Extracted information
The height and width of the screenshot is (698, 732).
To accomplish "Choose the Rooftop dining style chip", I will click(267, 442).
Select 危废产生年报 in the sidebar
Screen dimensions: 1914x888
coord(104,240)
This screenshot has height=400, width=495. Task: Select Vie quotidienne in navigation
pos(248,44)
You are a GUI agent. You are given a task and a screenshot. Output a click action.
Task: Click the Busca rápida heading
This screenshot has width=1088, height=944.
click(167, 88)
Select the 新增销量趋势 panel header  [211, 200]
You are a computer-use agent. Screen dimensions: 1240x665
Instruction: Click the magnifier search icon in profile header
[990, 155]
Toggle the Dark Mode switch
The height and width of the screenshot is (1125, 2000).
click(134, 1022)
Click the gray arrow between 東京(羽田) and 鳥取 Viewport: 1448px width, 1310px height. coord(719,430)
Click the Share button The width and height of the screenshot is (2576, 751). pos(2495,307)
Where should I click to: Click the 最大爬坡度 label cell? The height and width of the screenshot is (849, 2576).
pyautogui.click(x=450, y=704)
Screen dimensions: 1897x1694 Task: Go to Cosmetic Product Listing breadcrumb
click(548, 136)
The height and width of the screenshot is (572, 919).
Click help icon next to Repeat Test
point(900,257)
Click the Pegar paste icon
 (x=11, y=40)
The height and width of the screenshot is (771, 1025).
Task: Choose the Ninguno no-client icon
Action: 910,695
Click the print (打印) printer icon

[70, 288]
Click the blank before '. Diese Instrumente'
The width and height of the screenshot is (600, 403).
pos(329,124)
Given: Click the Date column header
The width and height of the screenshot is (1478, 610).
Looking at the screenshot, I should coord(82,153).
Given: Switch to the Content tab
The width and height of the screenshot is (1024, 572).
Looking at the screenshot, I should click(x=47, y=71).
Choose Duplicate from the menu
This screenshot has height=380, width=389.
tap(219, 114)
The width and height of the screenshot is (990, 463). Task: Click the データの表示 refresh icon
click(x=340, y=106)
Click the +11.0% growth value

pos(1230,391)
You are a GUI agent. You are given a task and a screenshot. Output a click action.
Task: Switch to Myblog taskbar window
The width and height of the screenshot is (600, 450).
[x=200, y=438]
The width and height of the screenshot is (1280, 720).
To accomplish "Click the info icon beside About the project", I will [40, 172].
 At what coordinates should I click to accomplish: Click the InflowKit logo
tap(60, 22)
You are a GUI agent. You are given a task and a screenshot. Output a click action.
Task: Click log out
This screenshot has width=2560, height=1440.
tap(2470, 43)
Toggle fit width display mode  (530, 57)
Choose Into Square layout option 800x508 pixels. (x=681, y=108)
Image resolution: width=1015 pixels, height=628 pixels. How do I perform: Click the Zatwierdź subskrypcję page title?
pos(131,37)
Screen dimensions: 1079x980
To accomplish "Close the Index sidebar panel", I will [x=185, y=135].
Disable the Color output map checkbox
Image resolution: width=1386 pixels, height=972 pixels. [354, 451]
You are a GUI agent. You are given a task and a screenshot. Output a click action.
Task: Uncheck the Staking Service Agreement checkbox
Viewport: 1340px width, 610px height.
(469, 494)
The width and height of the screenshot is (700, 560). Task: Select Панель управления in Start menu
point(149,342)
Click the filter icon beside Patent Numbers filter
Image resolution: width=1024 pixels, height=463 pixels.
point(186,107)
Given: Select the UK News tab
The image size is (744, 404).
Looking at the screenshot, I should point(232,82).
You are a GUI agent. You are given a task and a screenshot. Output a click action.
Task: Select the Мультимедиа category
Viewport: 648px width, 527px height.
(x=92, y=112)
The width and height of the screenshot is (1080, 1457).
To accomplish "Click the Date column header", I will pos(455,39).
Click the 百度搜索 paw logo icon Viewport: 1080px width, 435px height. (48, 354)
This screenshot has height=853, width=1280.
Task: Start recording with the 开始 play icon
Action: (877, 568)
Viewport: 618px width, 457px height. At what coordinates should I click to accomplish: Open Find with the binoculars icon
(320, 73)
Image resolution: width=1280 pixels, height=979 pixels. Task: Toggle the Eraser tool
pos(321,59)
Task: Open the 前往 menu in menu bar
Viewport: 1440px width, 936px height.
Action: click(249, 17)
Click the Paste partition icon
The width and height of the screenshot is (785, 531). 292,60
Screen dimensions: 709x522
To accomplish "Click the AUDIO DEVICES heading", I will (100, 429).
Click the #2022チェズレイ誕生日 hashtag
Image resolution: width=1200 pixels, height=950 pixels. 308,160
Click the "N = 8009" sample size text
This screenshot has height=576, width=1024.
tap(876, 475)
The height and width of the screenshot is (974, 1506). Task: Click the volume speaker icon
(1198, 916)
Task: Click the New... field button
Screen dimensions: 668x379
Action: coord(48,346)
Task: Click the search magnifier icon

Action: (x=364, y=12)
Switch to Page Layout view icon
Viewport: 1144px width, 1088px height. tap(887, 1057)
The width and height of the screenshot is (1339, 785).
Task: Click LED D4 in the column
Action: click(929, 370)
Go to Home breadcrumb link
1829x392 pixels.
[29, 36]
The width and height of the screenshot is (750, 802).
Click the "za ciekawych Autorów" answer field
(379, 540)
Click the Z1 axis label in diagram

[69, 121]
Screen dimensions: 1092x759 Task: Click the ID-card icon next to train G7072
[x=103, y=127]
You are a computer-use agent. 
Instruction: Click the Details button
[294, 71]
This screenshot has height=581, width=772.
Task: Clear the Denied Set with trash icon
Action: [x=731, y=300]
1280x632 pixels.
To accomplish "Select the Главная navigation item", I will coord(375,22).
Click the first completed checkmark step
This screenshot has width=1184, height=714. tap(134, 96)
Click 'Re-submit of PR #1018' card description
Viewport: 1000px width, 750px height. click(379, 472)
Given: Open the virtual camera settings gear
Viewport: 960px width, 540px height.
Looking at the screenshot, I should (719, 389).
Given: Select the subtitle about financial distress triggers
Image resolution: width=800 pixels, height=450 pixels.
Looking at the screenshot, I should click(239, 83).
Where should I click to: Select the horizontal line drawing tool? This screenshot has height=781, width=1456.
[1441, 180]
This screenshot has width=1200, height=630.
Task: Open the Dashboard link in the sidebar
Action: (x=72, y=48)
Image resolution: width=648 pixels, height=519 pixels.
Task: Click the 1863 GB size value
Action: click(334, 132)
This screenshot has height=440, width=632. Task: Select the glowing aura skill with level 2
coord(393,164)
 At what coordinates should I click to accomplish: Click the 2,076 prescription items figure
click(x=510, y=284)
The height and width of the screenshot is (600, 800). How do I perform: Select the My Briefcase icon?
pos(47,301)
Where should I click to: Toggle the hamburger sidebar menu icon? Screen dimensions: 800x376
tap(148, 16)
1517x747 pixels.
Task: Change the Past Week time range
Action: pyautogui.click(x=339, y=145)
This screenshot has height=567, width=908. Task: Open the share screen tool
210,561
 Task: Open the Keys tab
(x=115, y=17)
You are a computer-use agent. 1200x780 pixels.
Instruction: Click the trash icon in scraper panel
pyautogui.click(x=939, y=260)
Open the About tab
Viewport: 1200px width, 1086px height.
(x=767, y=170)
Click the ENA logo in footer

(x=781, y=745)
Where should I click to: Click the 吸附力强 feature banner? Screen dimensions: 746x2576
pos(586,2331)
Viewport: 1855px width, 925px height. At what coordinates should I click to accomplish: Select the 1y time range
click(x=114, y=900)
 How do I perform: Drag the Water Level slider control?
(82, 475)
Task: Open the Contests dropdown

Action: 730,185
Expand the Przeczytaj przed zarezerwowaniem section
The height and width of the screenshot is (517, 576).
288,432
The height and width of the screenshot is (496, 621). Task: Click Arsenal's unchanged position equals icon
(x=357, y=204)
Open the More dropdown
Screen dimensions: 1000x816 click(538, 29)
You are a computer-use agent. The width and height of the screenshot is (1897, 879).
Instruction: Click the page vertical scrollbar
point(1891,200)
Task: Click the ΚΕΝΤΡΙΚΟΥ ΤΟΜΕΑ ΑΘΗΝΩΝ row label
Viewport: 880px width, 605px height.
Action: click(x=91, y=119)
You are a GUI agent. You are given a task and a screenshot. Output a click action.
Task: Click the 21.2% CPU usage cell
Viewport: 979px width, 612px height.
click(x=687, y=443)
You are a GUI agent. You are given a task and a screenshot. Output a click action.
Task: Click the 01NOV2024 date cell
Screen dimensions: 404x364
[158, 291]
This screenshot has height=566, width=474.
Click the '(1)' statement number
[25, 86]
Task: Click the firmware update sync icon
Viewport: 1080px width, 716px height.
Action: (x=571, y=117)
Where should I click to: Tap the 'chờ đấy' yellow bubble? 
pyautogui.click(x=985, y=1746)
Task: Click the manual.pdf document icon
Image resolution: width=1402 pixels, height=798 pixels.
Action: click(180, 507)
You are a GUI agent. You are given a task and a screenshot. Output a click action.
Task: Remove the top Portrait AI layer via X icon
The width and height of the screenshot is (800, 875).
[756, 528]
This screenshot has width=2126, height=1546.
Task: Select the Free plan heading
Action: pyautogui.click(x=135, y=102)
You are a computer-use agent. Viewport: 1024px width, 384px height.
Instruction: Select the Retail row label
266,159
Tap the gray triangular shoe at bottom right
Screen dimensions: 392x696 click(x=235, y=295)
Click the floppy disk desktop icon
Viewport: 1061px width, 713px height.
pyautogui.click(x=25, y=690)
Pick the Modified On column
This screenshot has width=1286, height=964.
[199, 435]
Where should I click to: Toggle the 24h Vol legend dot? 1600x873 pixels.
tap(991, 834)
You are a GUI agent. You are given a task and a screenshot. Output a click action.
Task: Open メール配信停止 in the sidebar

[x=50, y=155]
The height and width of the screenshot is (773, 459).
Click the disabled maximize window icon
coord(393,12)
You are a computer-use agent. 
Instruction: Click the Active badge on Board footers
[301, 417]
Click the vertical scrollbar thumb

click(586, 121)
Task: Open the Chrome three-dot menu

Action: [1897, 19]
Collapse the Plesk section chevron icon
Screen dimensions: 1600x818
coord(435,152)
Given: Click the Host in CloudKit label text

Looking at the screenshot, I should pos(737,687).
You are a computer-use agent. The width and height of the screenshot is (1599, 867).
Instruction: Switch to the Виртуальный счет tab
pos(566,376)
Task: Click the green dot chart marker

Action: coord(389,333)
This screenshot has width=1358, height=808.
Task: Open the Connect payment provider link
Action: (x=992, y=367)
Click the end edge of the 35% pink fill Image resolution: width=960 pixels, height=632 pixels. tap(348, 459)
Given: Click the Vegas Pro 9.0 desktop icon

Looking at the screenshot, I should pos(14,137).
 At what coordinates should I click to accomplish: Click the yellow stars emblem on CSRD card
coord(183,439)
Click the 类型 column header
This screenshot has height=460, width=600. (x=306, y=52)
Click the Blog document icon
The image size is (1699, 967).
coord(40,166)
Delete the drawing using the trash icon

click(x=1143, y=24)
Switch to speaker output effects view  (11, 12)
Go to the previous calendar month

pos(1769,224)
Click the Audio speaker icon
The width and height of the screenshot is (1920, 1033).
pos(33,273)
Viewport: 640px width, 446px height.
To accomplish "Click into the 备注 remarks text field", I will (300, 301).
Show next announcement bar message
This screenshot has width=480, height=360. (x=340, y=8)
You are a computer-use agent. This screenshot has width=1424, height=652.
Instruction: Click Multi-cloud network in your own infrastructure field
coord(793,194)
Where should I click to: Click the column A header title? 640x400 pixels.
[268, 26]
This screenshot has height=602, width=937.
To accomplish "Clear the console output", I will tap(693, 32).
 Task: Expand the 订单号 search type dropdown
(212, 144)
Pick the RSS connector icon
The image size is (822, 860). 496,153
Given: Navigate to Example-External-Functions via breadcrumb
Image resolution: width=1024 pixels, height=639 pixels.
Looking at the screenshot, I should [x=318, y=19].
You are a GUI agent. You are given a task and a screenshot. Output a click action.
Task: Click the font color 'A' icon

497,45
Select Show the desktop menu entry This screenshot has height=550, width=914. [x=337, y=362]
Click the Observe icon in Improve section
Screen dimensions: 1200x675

Directions for this task
From the entries, copy every line in which the word "document" occurs.

Problem solution
Task: Click the manual.pdf document icon
Click the Blog document icon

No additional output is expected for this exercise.